Another class of cases may properly be noticed here, of which I will cite but two examples. A lady sprained her ankle. Instead of the gradual recovery usual in such cases, the joint continued for a long time to be excessively tender—she could not bear to have it moved or touched without the most extreme care. The celebrated Professor Smith, of New Haven, on being called in to see the patient, recommended that all this caution in moving and touching the joint be discontinued, and that it at once be put to use. The prescription seemed to the patient to be a cruel one; but it was obeyed, and the recovery was rapid and perfect. The extreme sensitiveness of the joint in such cases is dependent upon two causes, the imagination and nervous irritability—sometimes almost wholly upon the former. If this case had chanced, like the one about to be mentioned, to pass into the hands of a natural bone-setter, his rubbing and other manœuvres would have accomplished the same object, and a great cure would have been proclaimed.

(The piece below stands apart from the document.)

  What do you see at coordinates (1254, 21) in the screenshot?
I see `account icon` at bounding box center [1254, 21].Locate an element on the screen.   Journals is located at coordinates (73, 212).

The other case was that of a lady, who had been long confined to her bed with a spinal disease. She supposed, and her friends did also, that it was not possible for her to move her back at all. A physician, to whom one of her friends described the case, said that he had no doubt that the disease had all been removed by the treatment which had been pursued, and that the patient could move about, and ought in some way to be made to do so. He saw that, as in the case just related, the sensitiveness and inability of motion were chiefly or wholly imaginary. And he predicted, that if she should be put under the care of a bone-setter, as her friends had contemplated, he would get her up and rub her back with his medicated applications, and she would be able to walk about in a very short time. She was carried to the bone-setter, the prediction was verified, and her father, a distinguished clergyman, gave the quack a certificate of the wonderful cure.

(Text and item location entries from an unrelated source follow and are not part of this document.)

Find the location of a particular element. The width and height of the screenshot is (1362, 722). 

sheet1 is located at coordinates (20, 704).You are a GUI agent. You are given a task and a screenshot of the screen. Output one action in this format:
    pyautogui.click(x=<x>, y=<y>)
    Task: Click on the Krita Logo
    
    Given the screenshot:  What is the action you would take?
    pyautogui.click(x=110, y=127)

I remark upon these two cases—that, while Dr. Smith prescribed intelligently, the bone-setter only chanced to hit right—that while the discrimination of Dr. S. saved him from applying a similar treatment to cases to which it would be inapplicable, the bone-setter does much, sometimes fatal, harm to many cases by his lack of this discrimination, (cases which somehow fail to be reported)—and lastly, that while Dr. S. had no public testimony paid to the success of his discriminating skill, the lucky hit of the quack has been proclaimed, by the certificate of the clergyman, as the result of pre-eminent skill, throughout the length and breadth of the land.

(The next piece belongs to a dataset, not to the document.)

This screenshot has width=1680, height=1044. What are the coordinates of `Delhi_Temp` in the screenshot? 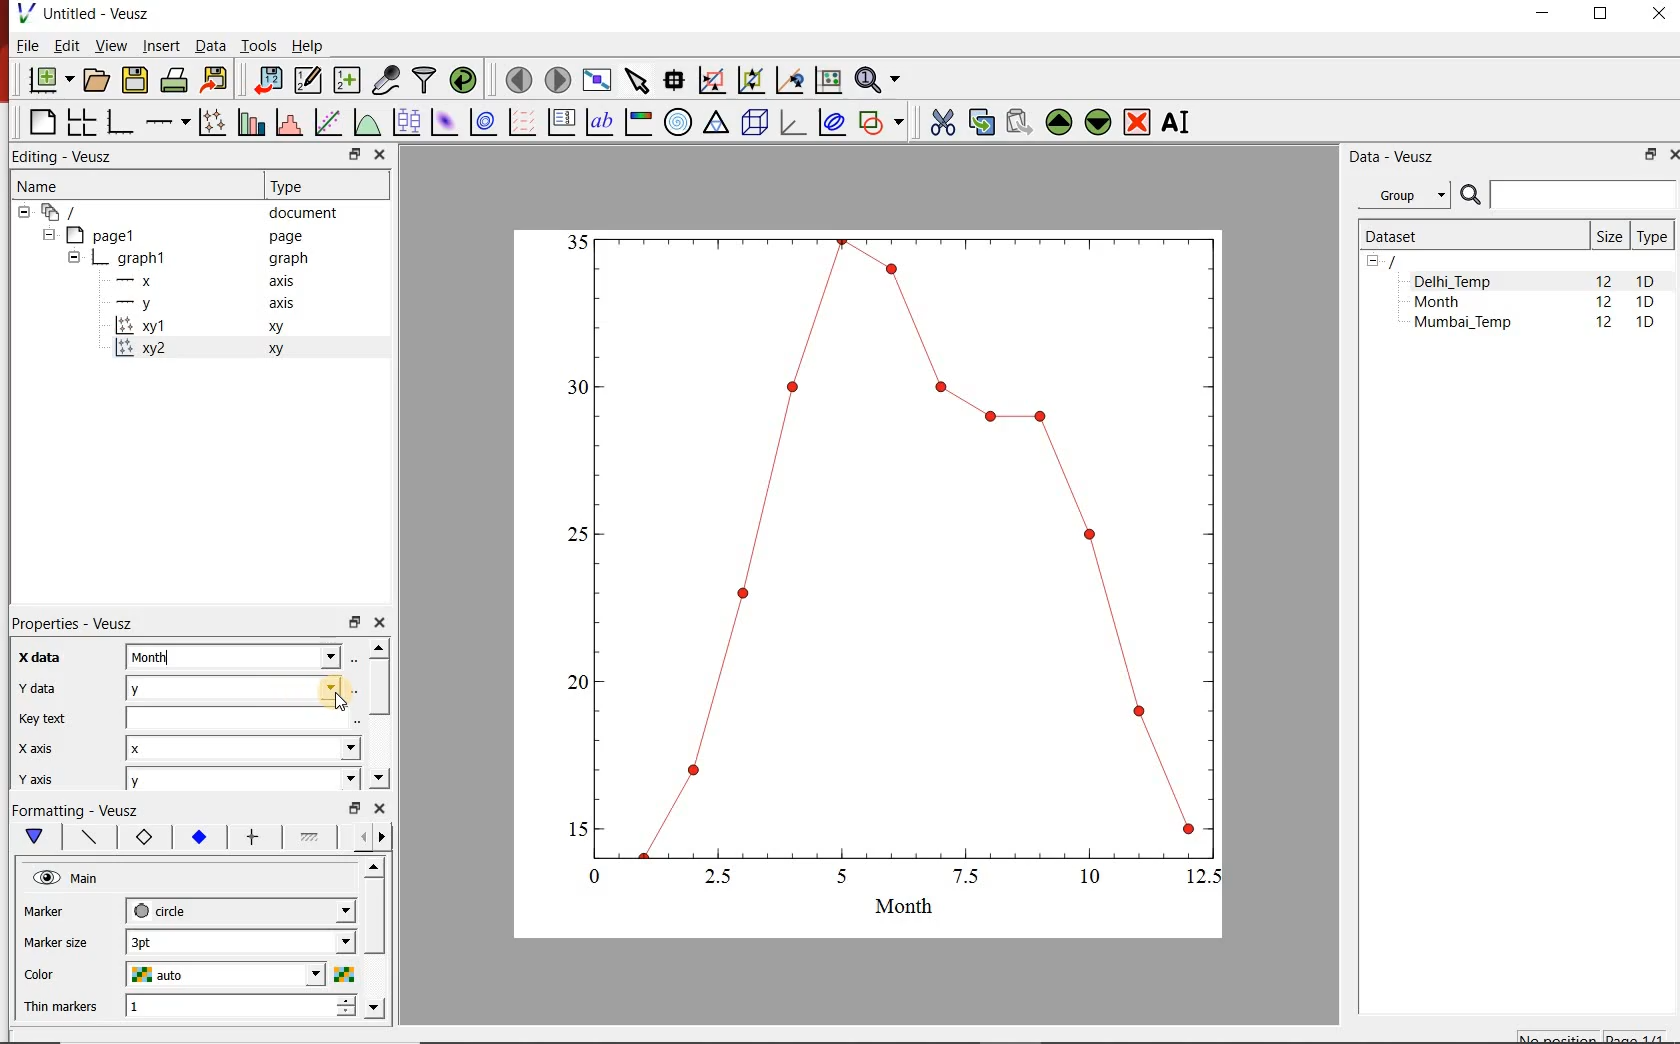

There is still another class of cases to be noticed. Sometimes the motions of a joint are impeded, while there is no obvious deformity; and yet the case may be something more than a mere sprain, and often turns out to be so, when the subsidence of the swelling reveals the true nature of the case. It is a sub-luxation. That is, the bone is partially thrown out of place, but is not fairly out of joint. In such cases merely pulling upon the joint is commonly enough to set it. As soon as the bones are sufficiently separated to allow of it, the dislocated one slips into its place, or rather is drawn into it by the muscles. I have no doubt that many such cases, pronounced by physicians to be sprains, are remedied by the bone-setter, not from any superior skill on his part, but from the fact that he makes it a practice to pull the joint in every case.

One great source of the reputation of bone-setters is to be found in the flaming reports of their cases, made by themselves and their friends, most of which are either partly or wholly false. These reports are got up precisely in the same way that the reports of the great cures of other quacks are, and they have the same influence.